A growing body of research is quickly throwing cold water on the “digital by default” workplace design strategy sweeping the corporate world, according to a recent column from Don Pittis of the Canadian Broadcasting Corporation (CBC).
More and more data show that video conferencing is a poor substitute for face-to-face office interaction, and the consequences of prolonged digital-only engagement could be dire for corporate culture, operational performance, and employee health.
I first raised my own concerns about the “digital by default” movement in an op-ed for Canadian HR Reporter, published in early June.
In that article, I stated:
“People are physical beings. We are social beings. We are built to connect with the people and the environment around us, not only visually and audibly via video conference, but with our full spectrum of senses.
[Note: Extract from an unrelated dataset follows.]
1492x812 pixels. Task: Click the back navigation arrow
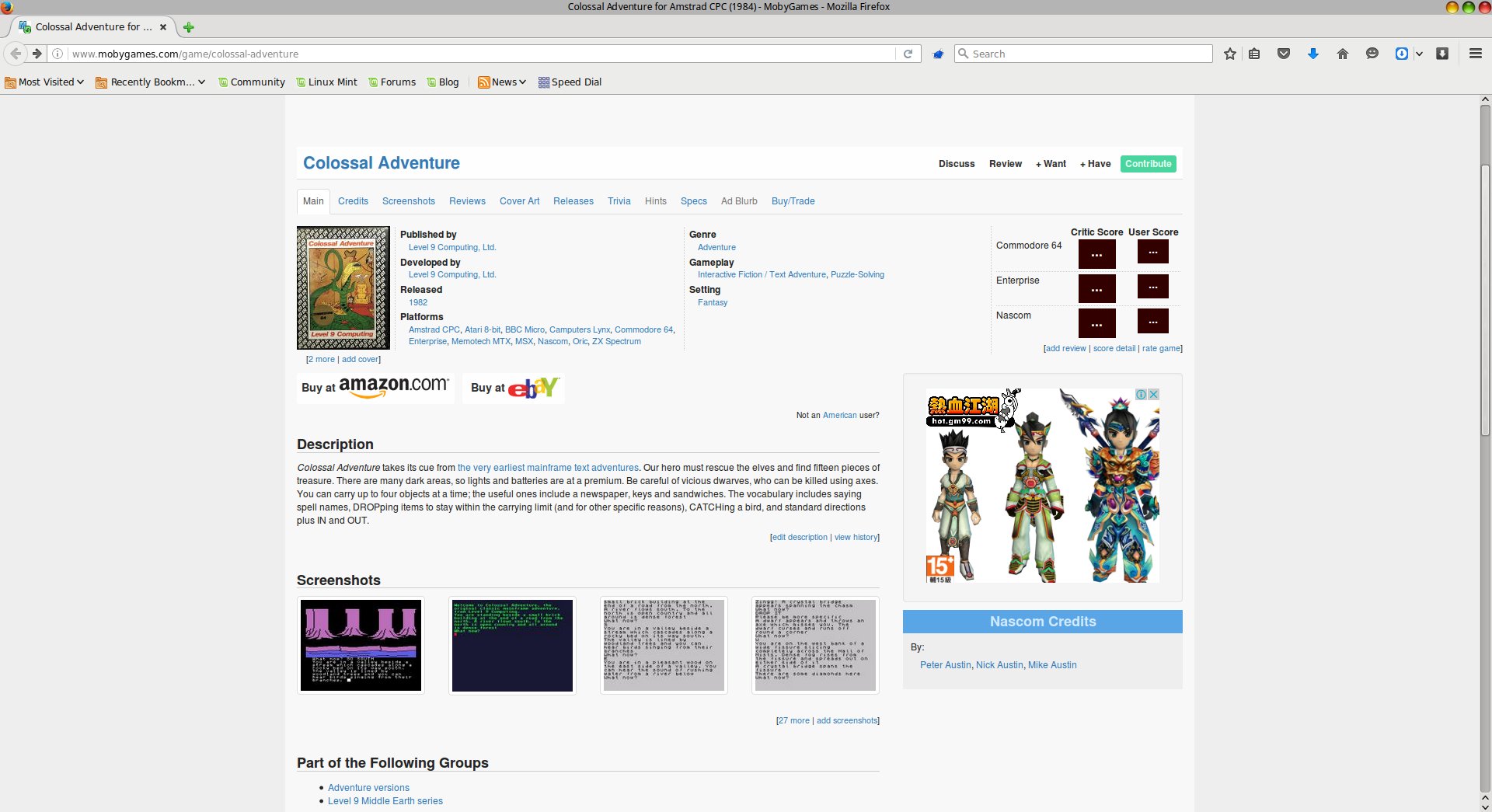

We are shaped at the deepest levels by nuanced, subtle, corporeal interaction with others – body language, non-verbal cues, physical gesture, and touch.
When we eliminate or drastically diminish the factor of our human physicality from the equation, how does organizational culture change?
What role does touch play in the high-energy relationships that fuel organizational health? What influence do all the small, private hallway interactions separating one meeting from the next have on the bonds within and between teams?
What obstacles to interpersonal connection, vulnerability, and conflict resolution are created when we no longer have easy access to a private or secluded space for that important or intense heart-to-heart?
Perhaps not everyone believes they need such physical connection to cultivate healthy teams and work relationships. But that does not mean they are correct in their assessment.”
Research appears to show those concerns were valid.
In-Person Interaction Makes a Difference
The critical missing ingredient, essential to cultural cohesion but missing from digital communication, is the intuitive, non-verbal connection we take for granted during in-person interactions.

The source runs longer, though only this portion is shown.